====== Text segment ======
In an embodiment, the first piston assembly 12 and the second piston assembly 14 selectively sealingly engage the tubular string 32 and axially reciprocate along the tubular string 32. A coupling mechanism may be used to selectively sealingly engage the first piston assembly 12 and the second piston assembly 14 with the tubular string 32. The coupling mechanism may be operated in response to a sensed drilling operation. The coupling mechanism may comprise a latching and de-latching system. In an embodiment, the de-latching system would be activated by a shear force across the piston such that if the shear force across the piston from the diameter change in the hole exceeds a desired threshold the piston unlatches or shears a shear pin which was holding the piston to the outer pipe in its relative position. This embodiment works well if there is no further anticipated use for the piston. In an embodiment the coupling mechanism may have fixed latch points where re-coupling may occur. In an embodiment, it may also be desirable to have a permanent decoupling of the piston from the outer pipe. The coupling mechanism may allow the first piston assembly 12 and the second piston assembly 14 to selectively sealingly engage anywhere axially along the tubular string 32, and/or the coupling mechanism may allow the first piston assembly 12 and the second piston assembly 14 to selectively sealingly engage at pre-determined points along the axis of the tubular string 32. In an embodiment, the coupling system may receive a signal from a control system 56 depicted in FIG. 1D to selectively sealingly engage the first piston assembly 12 and/or the second piston assembly 14 with the tubular string 32.

When the first piston assembly 12 and the second piston assembly 14 sealingly engage the tubular string 32 and the second by-pass 18B is closed, fluid 20 pumped from pump 26 creates a pressure differential across the second piston assembly 14 and, for example, drives drill bit 34 and the tubular string 32 through the subterranean formation 36. The pipe in pipe piston thrust system 10 may be used to advance the tubular string 32 for a variety of other reasons. In an embodiment, it may be advantageous to open the second by-pass 18B to allow for fluid communication between the second annulus 24 and the third annulus 30 so that pump 26 can apply a pressure differential to the first piston assembly 12 to drive the drill bit 34 and the tubular string 32 with a force applied closer to the drill bit 34.
====== Record list ======
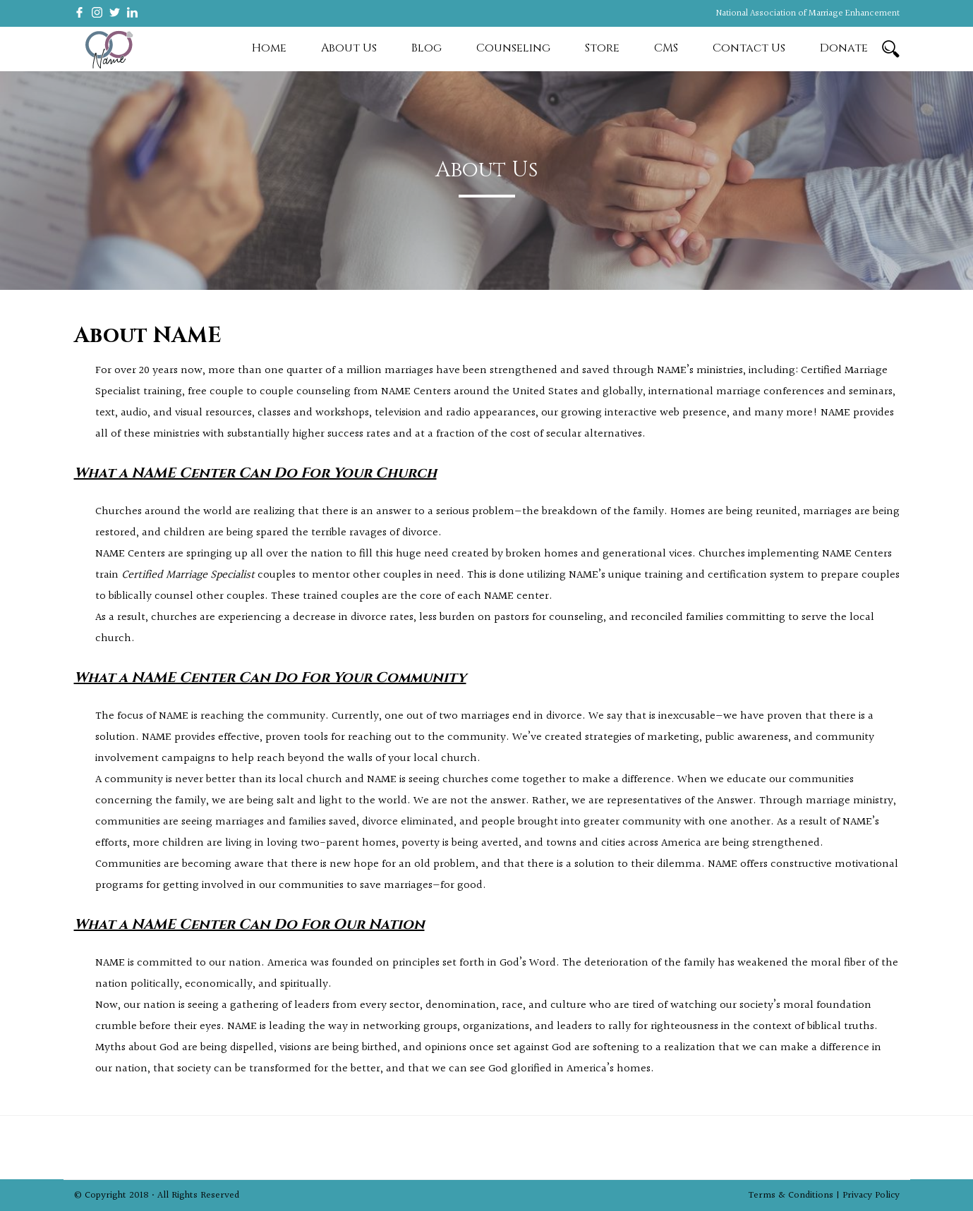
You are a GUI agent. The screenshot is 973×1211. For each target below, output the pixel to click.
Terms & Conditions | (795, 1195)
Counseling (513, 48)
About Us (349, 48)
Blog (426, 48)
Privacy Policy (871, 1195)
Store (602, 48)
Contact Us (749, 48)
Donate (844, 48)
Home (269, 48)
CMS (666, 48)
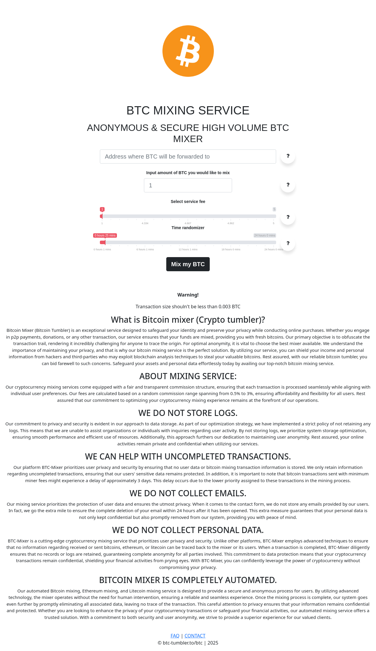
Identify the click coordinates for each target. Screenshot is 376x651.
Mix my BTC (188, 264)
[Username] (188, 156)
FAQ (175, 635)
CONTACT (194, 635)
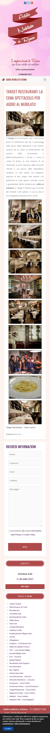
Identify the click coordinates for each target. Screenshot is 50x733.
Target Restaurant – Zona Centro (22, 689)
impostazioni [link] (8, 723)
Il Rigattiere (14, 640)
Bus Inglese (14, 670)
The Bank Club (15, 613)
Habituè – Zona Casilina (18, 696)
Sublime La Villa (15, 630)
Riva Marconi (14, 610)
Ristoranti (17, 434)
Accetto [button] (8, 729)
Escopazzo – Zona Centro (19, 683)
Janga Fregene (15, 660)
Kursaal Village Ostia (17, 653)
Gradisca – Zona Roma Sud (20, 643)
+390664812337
======
Problems to solve:
1. Using the drilling passage above, answer each question briefly:
(a) What activates the de-latching system?
(b) Which component may send a signal to the coupling system?
(c) Opening the second by-pass 18B allows fluid communication between which two annuli?
2. Duplicate the drilling passage between "When the first" and "drill bit 34.", inclusive.

Exercise answers:
1.
(a) A shear force across the piston.
(b) Control system 56, depicted in FIG. 1D.
(c) The second annulus 24 and the third annulus 30.

2.
When the first piston assembly 12 and the second piston assembly 14 sealingly engage the tubular string 32 and the second by-pass 18B is closed, fluid 20 pumped from pump 26 creates a pressure differential across the second piston assembly 14 and, for example, drives drill bit 34 and the tubular string 32 through the subterranean formation 36. The pipe in pipe piston thrust system 10 may be used to advance the tubular string 32 for a variety of other reasons. In an embodiment, it may be advantageous to open the second by-pass 18B to allow for fluid communication between the second annulus 24 and the third annulus 30 so that pump 26 can apply a pressure differential to the first piston assembly 12 to drive the drill bit 34 and the tubular string 32 with a force applied closer to the drill bit 34.